● YOUR TASK
Among the lines below, take the one holding "Identify the click", the one holding "Gifts for Him (649, 111)", and all lines between them. Set them down exactly.

● DATA PROVIDED
━━━
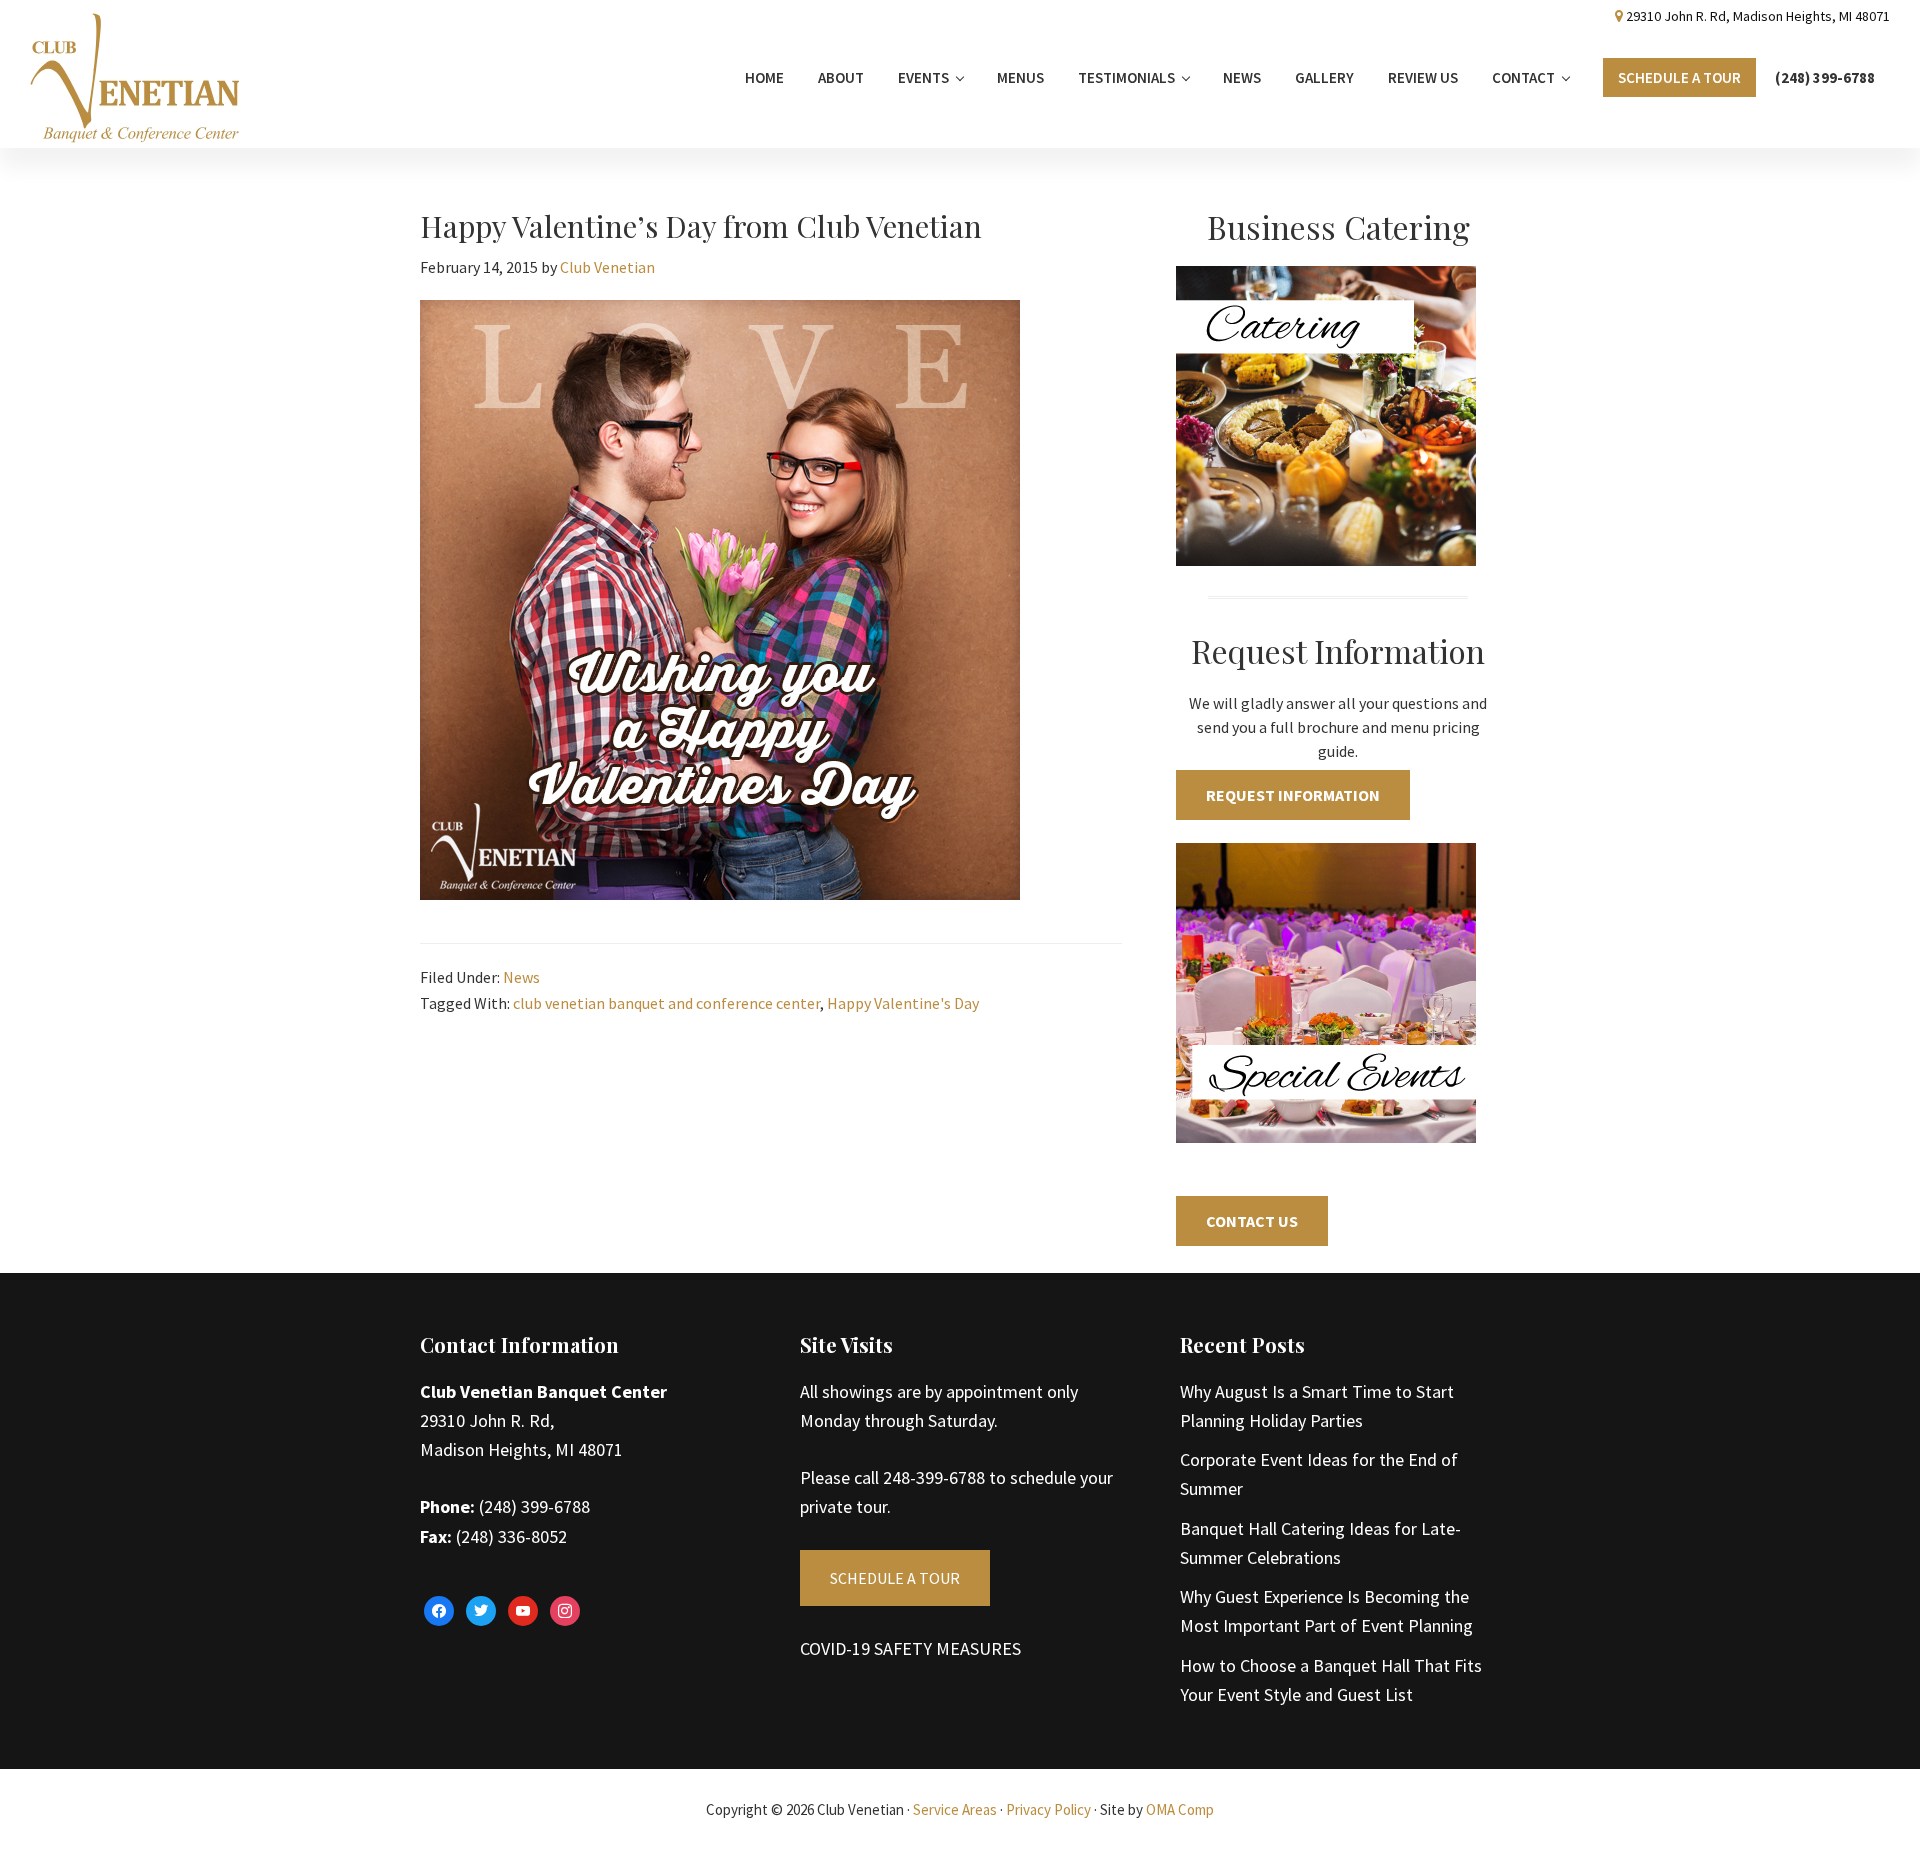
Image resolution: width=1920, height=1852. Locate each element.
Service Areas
━━━
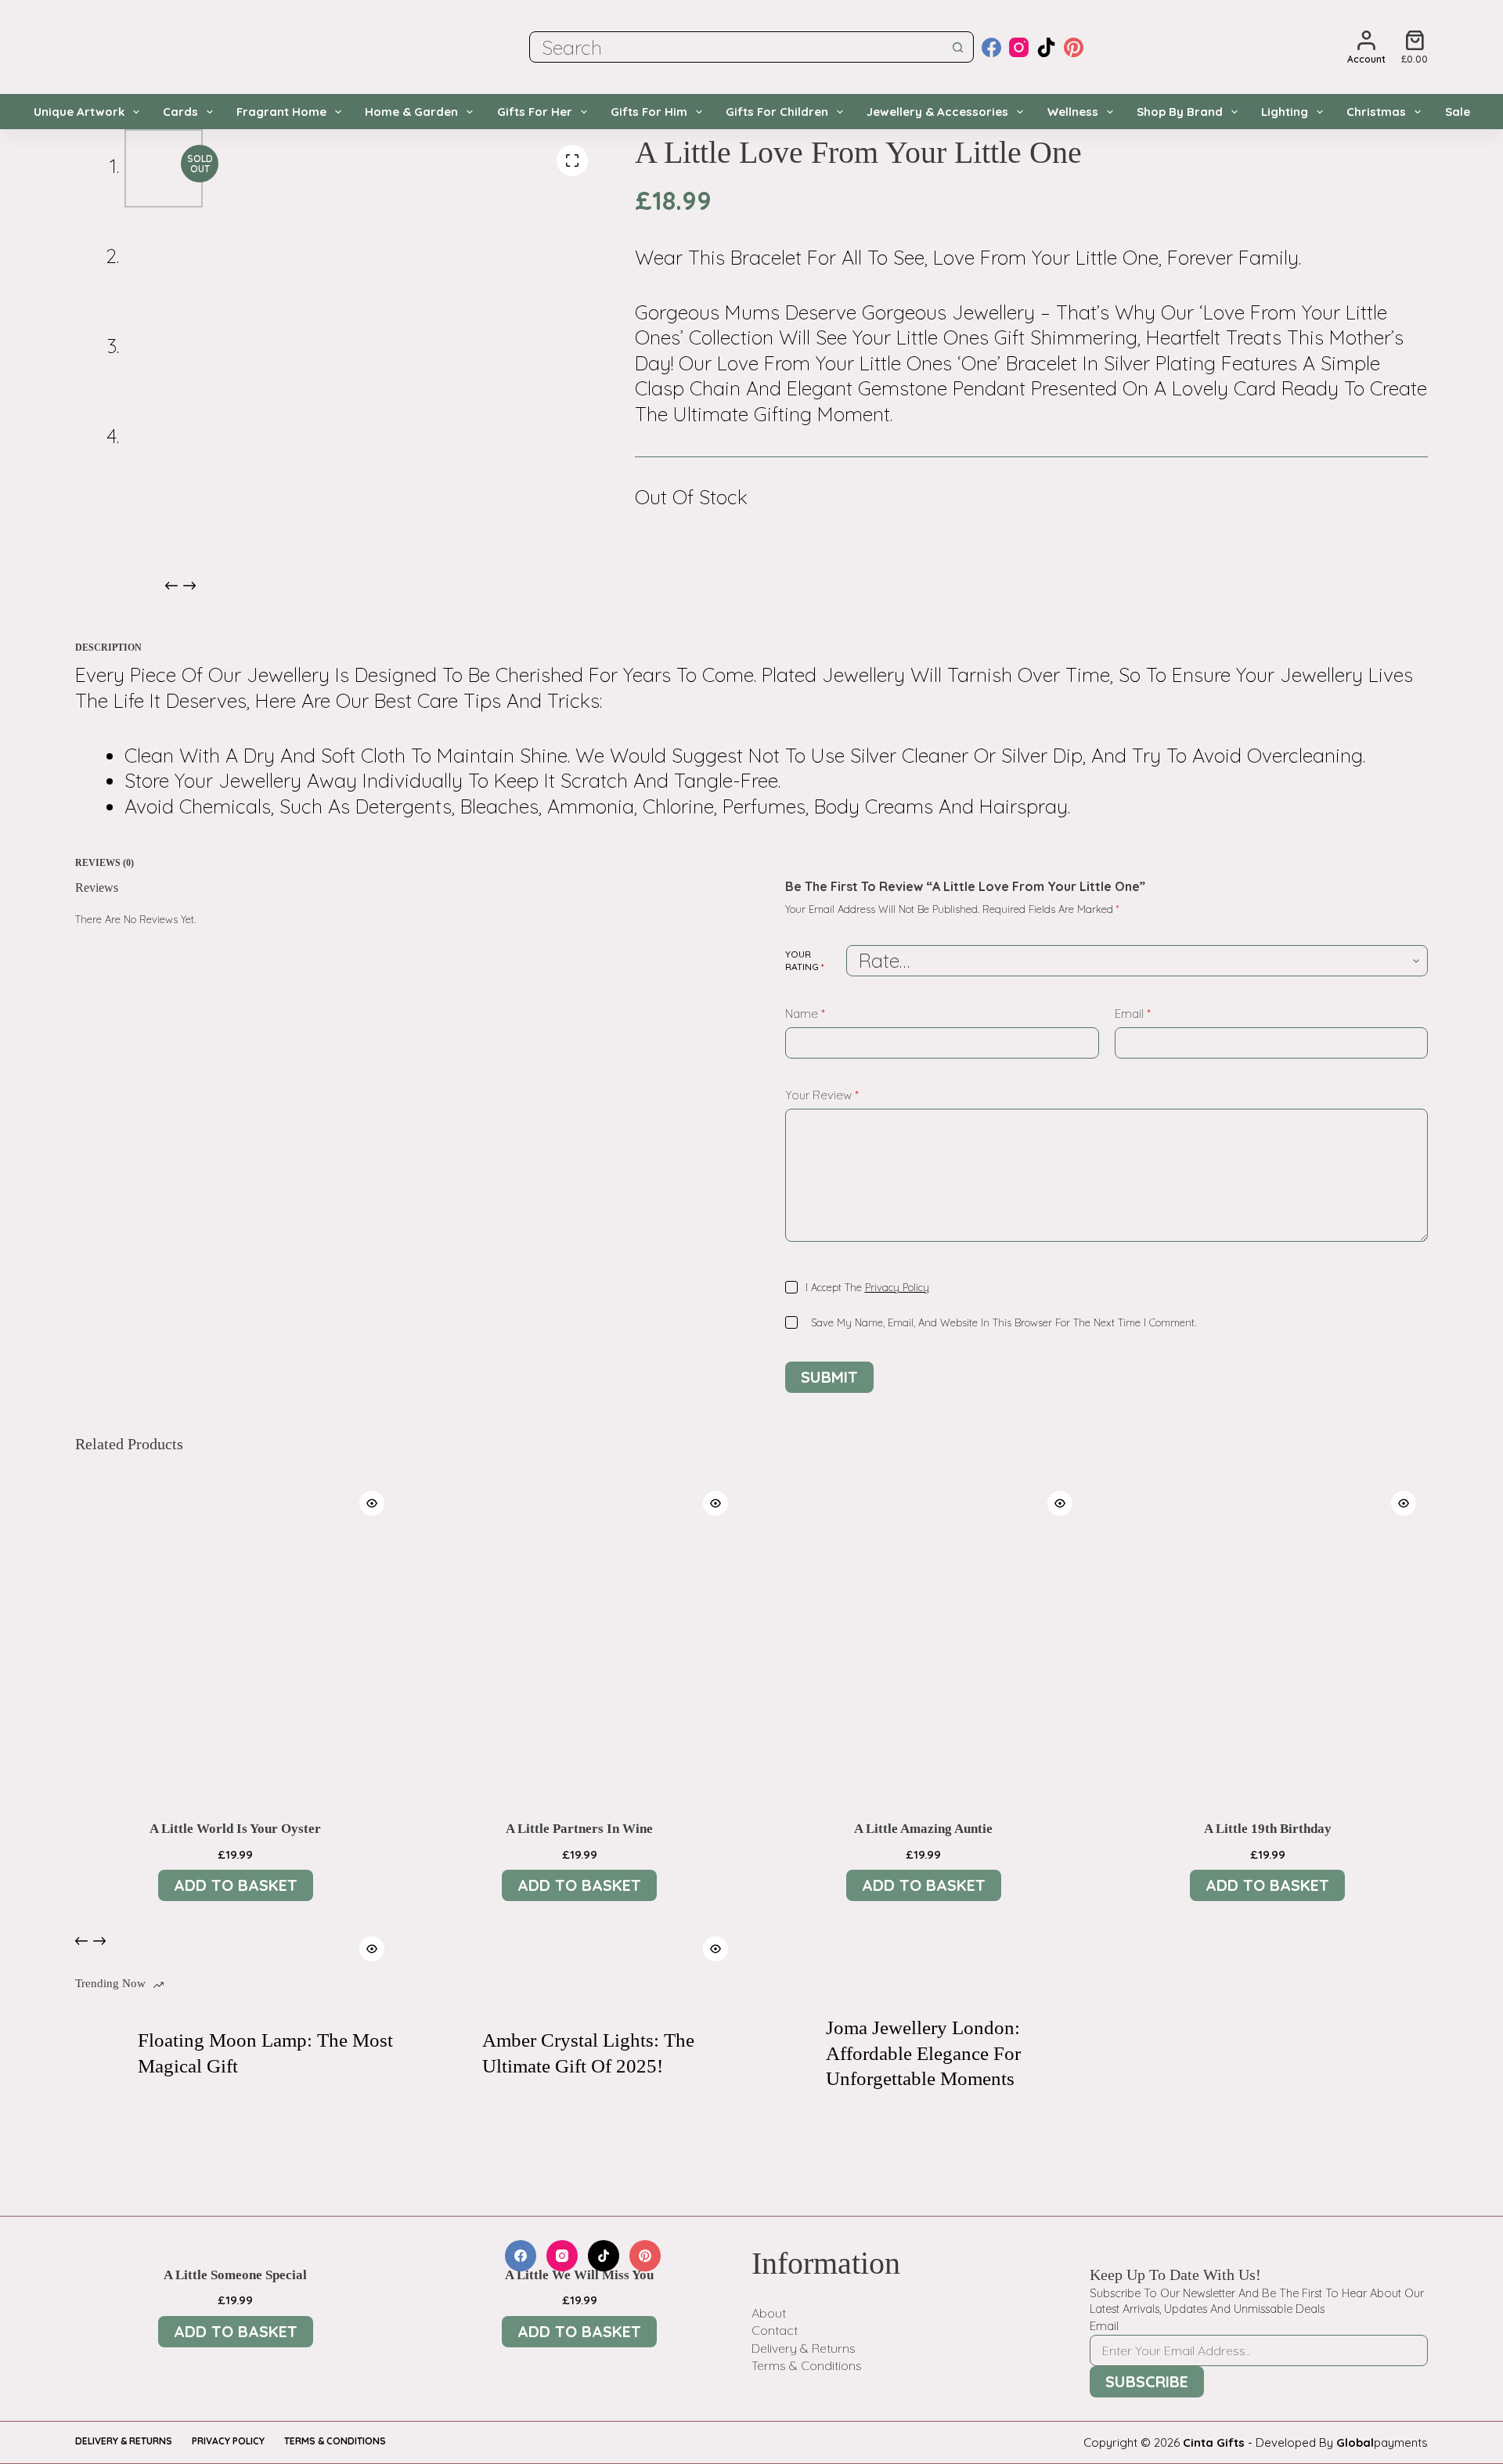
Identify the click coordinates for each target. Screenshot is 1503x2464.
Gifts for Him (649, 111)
━━━
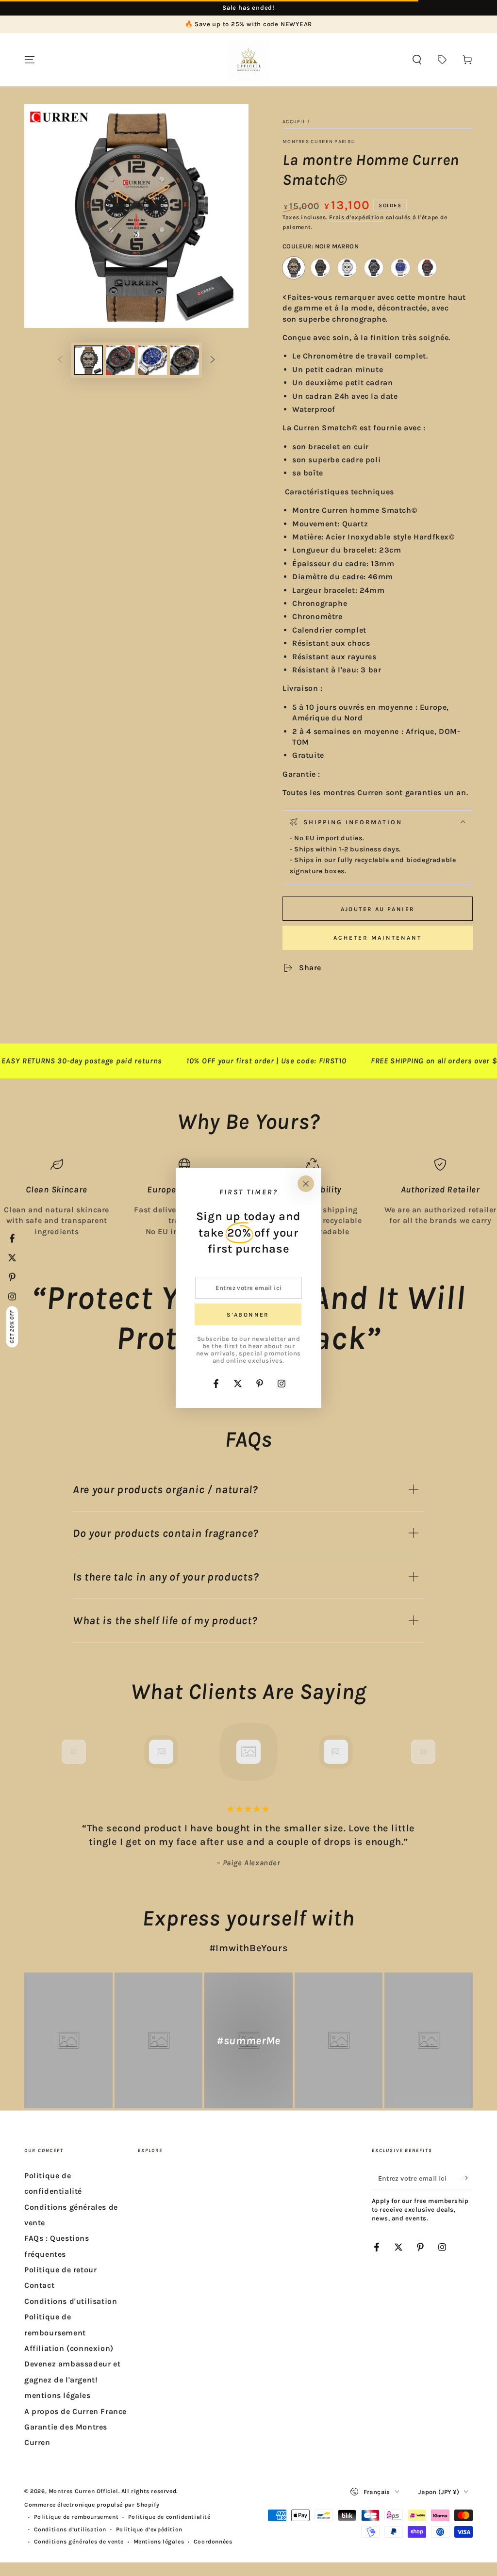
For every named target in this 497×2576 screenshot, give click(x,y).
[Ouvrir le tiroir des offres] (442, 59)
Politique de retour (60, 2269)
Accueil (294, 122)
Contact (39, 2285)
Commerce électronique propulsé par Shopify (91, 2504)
━━━
● WRITTEN SOLUTION
Identify the click coordinates for each target. Screenshot is 1503x2464.
Gifts for Him (649, 111)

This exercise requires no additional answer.